[Data for this task]
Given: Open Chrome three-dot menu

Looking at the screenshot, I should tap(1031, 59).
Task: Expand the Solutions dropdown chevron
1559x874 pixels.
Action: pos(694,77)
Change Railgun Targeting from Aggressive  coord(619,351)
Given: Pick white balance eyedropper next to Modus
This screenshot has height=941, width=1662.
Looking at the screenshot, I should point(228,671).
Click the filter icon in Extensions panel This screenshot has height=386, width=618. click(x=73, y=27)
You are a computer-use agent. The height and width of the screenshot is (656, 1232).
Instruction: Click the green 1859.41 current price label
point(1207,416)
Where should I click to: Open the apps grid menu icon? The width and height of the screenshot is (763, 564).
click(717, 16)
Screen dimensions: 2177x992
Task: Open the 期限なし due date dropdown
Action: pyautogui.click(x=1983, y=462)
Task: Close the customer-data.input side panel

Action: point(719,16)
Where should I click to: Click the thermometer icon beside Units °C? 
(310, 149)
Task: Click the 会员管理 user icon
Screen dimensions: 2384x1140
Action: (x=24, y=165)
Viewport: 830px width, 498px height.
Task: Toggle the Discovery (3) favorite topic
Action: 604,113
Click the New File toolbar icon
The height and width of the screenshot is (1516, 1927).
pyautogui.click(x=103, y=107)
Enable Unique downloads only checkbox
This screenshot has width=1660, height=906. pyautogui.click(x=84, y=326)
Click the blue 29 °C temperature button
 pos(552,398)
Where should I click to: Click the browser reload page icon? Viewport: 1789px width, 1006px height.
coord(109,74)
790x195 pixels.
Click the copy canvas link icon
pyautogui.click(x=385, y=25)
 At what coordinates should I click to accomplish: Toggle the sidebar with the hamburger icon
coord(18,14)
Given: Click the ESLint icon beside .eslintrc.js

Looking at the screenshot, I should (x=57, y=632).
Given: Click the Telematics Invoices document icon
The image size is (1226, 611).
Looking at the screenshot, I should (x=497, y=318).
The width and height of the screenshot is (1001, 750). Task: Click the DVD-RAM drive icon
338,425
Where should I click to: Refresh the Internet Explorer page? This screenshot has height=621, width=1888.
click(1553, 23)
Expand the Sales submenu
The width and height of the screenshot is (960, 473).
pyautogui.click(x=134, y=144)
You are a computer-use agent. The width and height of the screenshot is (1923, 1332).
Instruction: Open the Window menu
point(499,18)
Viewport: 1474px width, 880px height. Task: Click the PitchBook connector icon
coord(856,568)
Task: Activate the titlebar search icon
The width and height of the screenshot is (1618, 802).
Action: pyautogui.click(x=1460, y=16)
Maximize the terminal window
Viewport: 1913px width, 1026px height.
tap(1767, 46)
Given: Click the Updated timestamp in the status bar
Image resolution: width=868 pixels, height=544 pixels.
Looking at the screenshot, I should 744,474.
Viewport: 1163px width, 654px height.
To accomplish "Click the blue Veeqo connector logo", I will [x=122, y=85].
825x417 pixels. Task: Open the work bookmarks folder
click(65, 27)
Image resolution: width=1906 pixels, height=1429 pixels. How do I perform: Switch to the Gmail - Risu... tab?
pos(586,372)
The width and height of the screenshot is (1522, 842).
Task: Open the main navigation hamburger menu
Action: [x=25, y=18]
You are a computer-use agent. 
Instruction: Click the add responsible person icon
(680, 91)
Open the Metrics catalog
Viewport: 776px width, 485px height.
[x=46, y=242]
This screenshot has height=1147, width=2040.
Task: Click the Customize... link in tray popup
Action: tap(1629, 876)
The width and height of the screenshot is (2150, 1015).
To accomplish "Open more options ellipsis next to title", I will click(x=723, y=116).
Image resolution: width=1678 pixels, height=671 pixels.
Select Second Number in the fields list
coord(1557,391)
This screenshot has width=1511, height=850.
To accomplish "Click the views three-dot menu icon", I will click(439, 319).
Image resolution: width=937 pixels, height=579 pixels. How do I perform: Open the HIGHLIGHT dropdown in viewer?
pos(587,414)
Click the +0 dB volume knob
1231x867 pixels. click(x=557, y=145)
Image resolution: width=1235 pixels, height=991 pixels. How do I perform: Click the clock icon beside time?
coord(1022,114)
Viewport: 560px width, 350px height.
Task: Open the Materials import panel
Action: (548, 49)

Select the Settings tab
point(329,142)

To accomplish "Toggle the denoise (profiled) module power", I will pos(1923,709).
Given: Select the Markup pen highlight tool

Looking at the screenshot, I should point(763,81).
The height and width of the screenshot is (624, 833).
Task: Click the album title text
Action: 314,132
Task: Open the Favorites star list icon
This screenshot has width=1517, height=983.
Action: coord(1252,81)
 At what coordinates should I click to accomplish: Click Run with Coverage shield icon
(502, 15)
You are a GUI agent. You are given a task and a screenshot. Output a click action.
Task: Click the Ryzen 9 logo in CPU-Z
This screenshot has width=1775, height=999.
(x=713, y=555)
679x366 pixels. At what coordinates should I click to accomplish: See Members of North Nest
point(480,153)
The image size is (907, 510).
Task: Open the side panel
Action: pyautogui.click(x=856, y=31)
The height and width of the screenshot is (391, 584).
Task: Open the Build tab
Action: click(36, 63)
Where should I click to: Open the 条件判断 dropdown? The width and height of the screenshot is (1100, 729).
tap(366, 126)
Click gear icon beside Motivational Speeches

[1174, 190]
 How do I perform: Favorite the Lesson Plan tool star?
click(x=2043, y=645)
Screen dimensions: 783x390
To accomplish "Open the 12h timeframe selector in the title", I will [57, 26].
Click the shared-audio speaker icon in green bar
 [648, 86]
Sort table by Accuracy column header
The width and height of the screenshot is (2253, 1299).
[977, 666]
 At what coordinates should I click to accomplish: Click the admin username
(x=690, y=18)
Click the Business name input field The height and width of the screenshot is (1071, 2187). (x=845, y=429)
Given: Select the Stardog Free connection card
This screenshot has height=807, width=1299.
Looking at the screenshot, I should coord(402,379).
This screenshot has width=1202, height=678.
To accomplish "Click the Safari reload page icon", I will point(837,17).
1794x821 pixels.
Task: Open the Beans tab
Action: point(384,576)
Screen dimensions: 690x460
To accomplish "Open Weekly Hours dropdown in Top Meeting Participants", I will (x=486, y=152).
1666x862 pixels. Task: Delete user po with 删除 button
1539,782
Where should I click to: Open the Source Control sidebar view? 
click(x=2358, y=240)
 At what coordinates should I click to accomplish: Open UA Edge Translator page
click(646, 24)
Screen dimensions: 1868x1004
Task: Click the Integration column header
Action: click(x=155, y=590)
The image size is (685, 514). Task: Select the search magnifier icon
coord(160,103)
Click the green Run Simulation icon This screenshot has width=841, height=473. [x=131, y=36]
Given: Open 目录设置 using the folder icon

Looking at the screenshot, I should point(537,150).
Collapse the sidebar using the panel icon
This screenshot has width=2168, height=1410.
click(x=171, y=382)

[About this exercise]
The full set of entries must be transcribed exactly.

[Expected output]
Given: Open Chrome three-dot menu

Looking at the screenshot, I should tap(1031, 59).
Task: Expand the Solutions dropdown chevron
1559x874 pixels.
Action: pos(694,77)
Change Railgun Targeting from Aggressive  coord(619,351)
Given: Pick white balance eyedropper next to Modus
This screenshot has height=941, width=1662.
Looking at the screenshot, I should point(228,671).
Click the filter icon in Extensions panel This screenshot has height=386, width=618. click(x=73, y=27)
You are a computer-use agent. The height and width of the screenshot is (656, 1232).
Instruction: Click the green 1859.41 current price label
point(1207,416)
Where should I click to: Open the apps grid menu icon? The width and height of the screenshot is (763, 564).
click(717, 16)
Screen dimensions: 2177x992
Task: Open the 期限なし due date dropdown
Action: pyautogui.click(x=1983, y=462)
Task: Close the customer-data.input side panel

Action: point(719,16)
Where should I click to: Click the thermometer icon beside Units °C? 
(310, 149)
Task: Click the 会员管理 user icon
Screen dimensions: 2384x1140
Action: (x=24, y=165)
Viewport: 830px width, 498px height.
Task: Toggle the Discovery (3) favorite topic
Action: 604,113
Click the New File toolbar icon
The height and width of the screenshot is (1516, 1927).
pyautogui.click(x=103, y=107)
Enable Unique downloads only checkbox
This screenshot has width=1660, height=906. pyautogui.click(x=84, y=326)
Click the blue 29 °C temperature button
 pos(552,398)
Where should I click to: Click the browser reload page icon? Viewport: 1789px width, 1006px height.
coord(109,74)
790x195 pixels.
Click the copy canvas link icon
pyautogui.click(x=385, y=25)
 At what coordinates should I click to accomplish: Toggle the sidebar with the hamburger icon
coord(18,14)
Given: Click the ESLint icon beside .eslintrc.js

Looking at the screenshot, I should (x=57, y=632).
Given: Click the Telematics Invoices document icon
The image size is (1226, 611).
Looking at the screenshot, I should (x=497, y=318).
The width and height of the screenshot is (1001, 750). Task: Click the DVD-RAM drive icon
338,425
Where should I click to: Refresh the Internet Explorer page? This screenshot has height=621, width=1888.
click(1553, 23)
Expand the Sales submenu
The width and height of the screenshot is (960, 473).
pyautogui.click(x=134, y=144)
You are a computer-use agent. The width and height of the screenshot is (1923, 1332).
Instruction: Open the Window menu
point(499,18)
Viewport: 1474px width, 880px height. Task: Click the PitchBook connector icon
coord(856,568)
Task: Activate the titlebar search icon
The width and height of the screenshot is (1618, 802).
Action: pyautogui.click(x=1460, y=16)
Maximize the terminal window
Viewport: 1913px width, 1026px height.
tap(1767, 46)
Given: Click the Updated timestamp in the status bar
Image resolution: width=868 pixels, height=544 pixels.
Looking at the screenshot, I should 744,474.
Viewport: 1163px width, 654px height.
To accomplish "Click the blue Veeqo connector logo", I will [x=122, y=85].
825x417 pixels. Task: Open the work bookmarks folder
click(65, 27)
Image resolution: width=1906 pixels, height=1429 pixels. How do I perform: Switch to the Gmail - Risu... tab?
pos(586,372)
The width and height of the screenshot is (1522, 842).
Task: Open the main navigation hamburger menu
Action: [x=25, y=18]
You are a computer-use agent. 
Instruction: Click the add responsible person icon
(680, 91)
Open the Metrics catalog
Viewport: 776px width, 485px height.
[x=46, y=242]
This screenshot has height=1147, width=2040.
Task: Click the Customize... link in tray popup
Action: tap(1629, 876)
The width and height of the screenshot is (2150, 1015).
To accomplish "Open more options ellipsis next to title", I will click(x=723, y=116).
Image resolution: width=1678 pixels, height=671 pixels.
Select Second Number in the fields list
coord(1557,391)
This screenshot has width=1511, height=850.
To accomplish "Click the views three-dot menu icon", I will click(439, 319).
Image resolution: width=937 pixels, height=579 pixels. How do I perform: Open the HIGHLIGHT dropdown in viewer?
pos(587,414)
Click the +0 dB volume knob
1231x867 pixels. click(x=557, y=145)
Image resolution: width=1235 pixels, height=991 pixels. How do I perform: Click the clock icon beside time?
coord(1022,114)
Viewport: 560px width, 350px height.
Task: Open the Materials import panel
Action: (548, 49)

Select the Settings tab
point(329,142)

To accomplish "Toggle the denoise (profiled) module power", I will pos(1923,709).
Given: Select the Markup pen highlight tool

Looking at the screenshot, I should point(763,81).
The height and width of the screenshot is (624, 833).
Task: Click the album title text
Action: 314,132
Task: Open the Favorites star list icon
This screenshot has width=1517, height=983.
Action: coord(1252,81)
 At what coordinates should I click to accomplish: Click Run with Coverage shield icon
(502, 15)
You are a GUI agent. You are given a task and a screenshot. Output a click action.
Task: Click the Ryzen 9 logo in CPU-Z
This screenshot has width=1775, height=999.
(x=713, y=555)
679x366 pixels. At what coordinates should I click to accomplish: See Members of North Nest
point(480,153)
The image size is (907, 510).
Task: Open the side panel
Action: pyautogui.click(x=856, y=31)
The height and width of the screenshot is (391, 584).
Task: Open the Build tab
Action: click(36, 63)
Where should I click to: Open the 条件判断 dropdown? The width and height of the screenshot is (1100, 729).
tap(366, 126)
Click gear icon beside Motivational Speeches

[1174, 190]
 How do I perform: Favorite the Lesson Plan tool star?
click(x=2043, y=645)
Screen dimensions: 783x390
To accomplish "Open the 12h timeframe selector in the title", I will [57, 26].
Click the shared-audio speaker icon in green bar
 [648, 86]
Sort table by Accuracy column header
The width and height of the screenshot is (2253, 1299).
[977, 666]
 At what coordinates should I click to accomplish: Click the admin username
(x=690, y=18)
Click the Business name input field The height and width of the screenshot is (1071, 2187). (x=845, y=429)
Given: Select the Stardog Free connection card
This screenshot has height=807, width=1299.
Looking at the screenshot, I should coord(402,379).
This screenshot has width=1202, height=678.
To accomplish "Click the Safari reload page icon", I will point(837,17).
1794x821 pixels.
Task: Open the Beans tab
Action: point(384,576)
Screen dimensions: 690x460
To accomplish "Open Weekly Hours dropdown in Top Meeting Participants", I will (x=486, y=152).
1666x862 pixels. Task: Delete user po with 删除 button
1539,782
Where should I click to: Open the Source Control sidebar view? 
click(x=2358, y=240)
 At what coordinates should I click to accomplish: Open UA Edge Translator page
click(646, 24)
Screen dimensions: 1868x1004
Task: Click the Integration column header
Action: click(x=155, y=590)
The image size is (685, 514). Task: Select the search magnifier icon
coord(160,103)
Click the green Run Simulation icon This screenshot has width=841, height=473. [x=131, y=36]
Given: Open 目录设置 using the folder icon

Looking at the screenshot, I should point(537,150).
Collapse the sidebar using the panel icon
This screenshot has width=2168, height=1410.
click(x=171, y=382)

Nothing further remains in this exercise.